Electrical and Thermal Transport in Antiferromagnet-Superconductor Junctions

TL;DR

This paper explores unique electrical and thermal transport phenomena in antiferromagnet-superconductor junctions, revealing new scattering processes and anisotropic effects that differ from traditional metal and ferromagnet interfaces.

Contribution

It introduces the presence of two new scattering processes in AF-S junctions and analyzes their impact on transport properties using the BTK formalism.

Findings

Transport properties differ qualitatively from N--S and F--S junctions.

Electrical and thermal conductance depend on antiferromagnetic exchange strength.
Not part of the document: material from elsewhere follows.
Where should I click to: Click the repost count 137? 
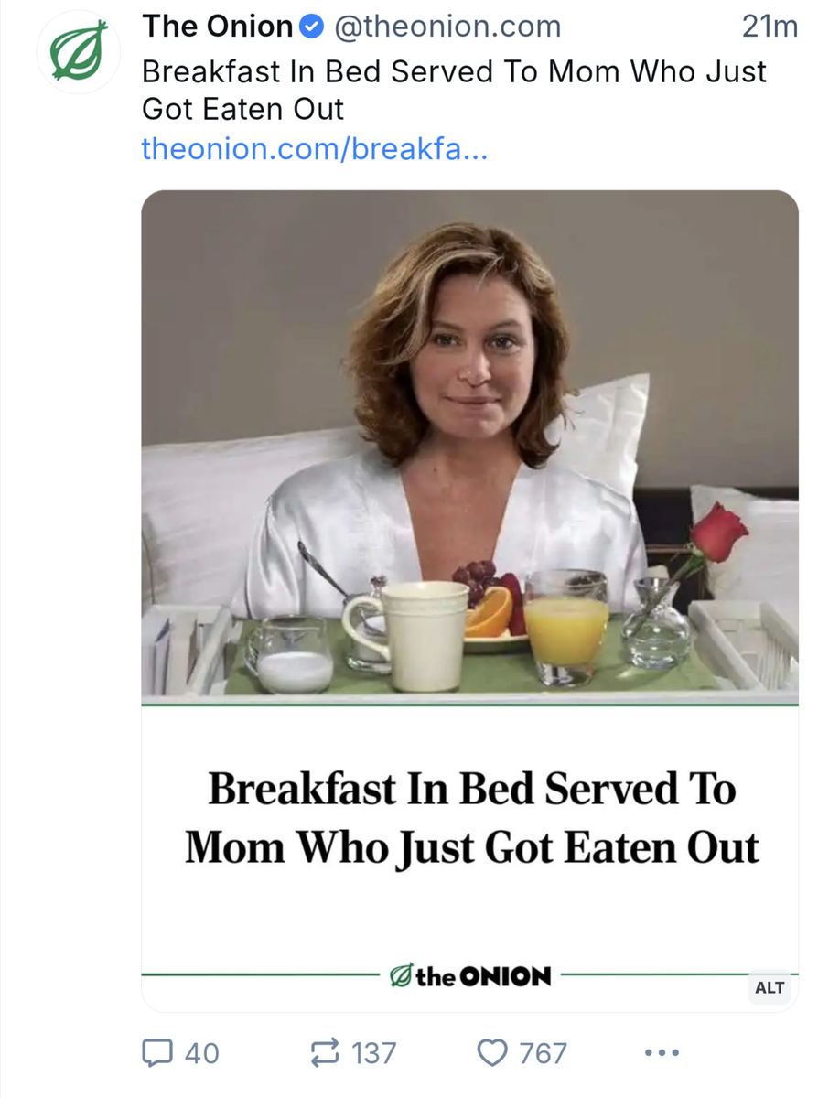tap(374, 1053)
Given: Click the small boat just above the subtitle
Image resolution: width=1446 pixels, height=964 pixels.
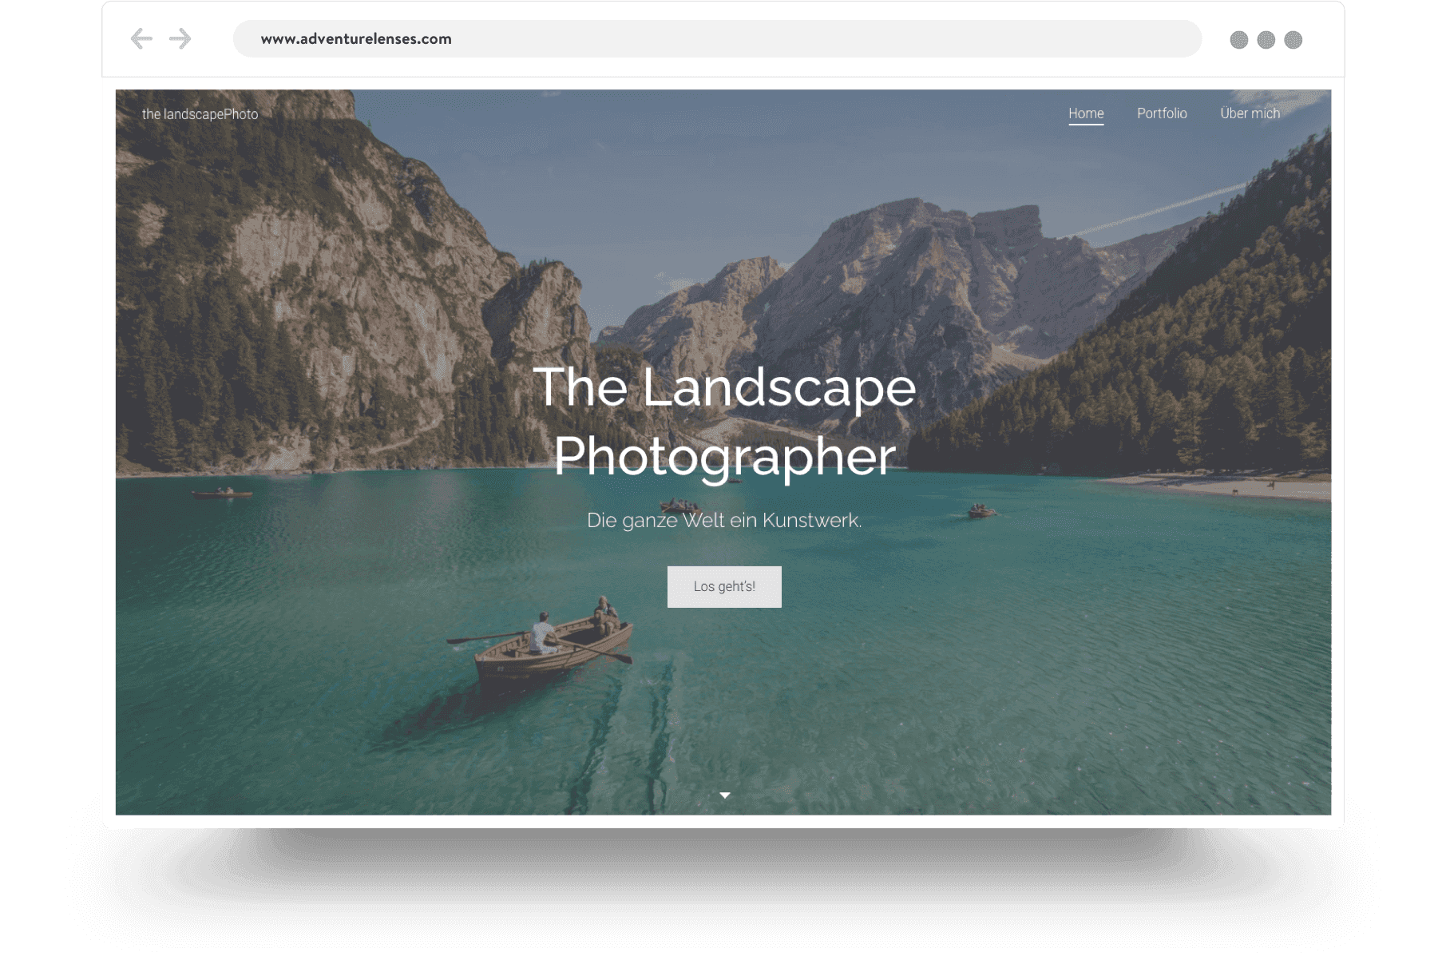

Large anisotropic magnetoresistance arises from Nél vector and spin-orbit coupling.

Abstract

We demonstrate that antiferromagnet-superconductor (AF-S) junctions show qualitatively different transport properties than normal metal-superconductor (N--S) and ferromagnet-superconductor (F-S) junctions. We attribute these transport features to presence of two new scattering processes in AF--S junctions, i.e., specular reflection of holes and retroreflection of electrons. Using the Blonder-Tinkham-Klapwijk formalism, we find that the electrical and thermal conductance depend nontrivially on antiferromagnetic exchange strength. Furthermore, we show that the interplay between the N\'eel vector direction and the interfacial Rashba spin-orbit coupling leads to a large anisotropic magnetoresistance. The unusual transport properties make AF--S interfaces unique among the traditional condensed-matter-system-based superconducting junctions.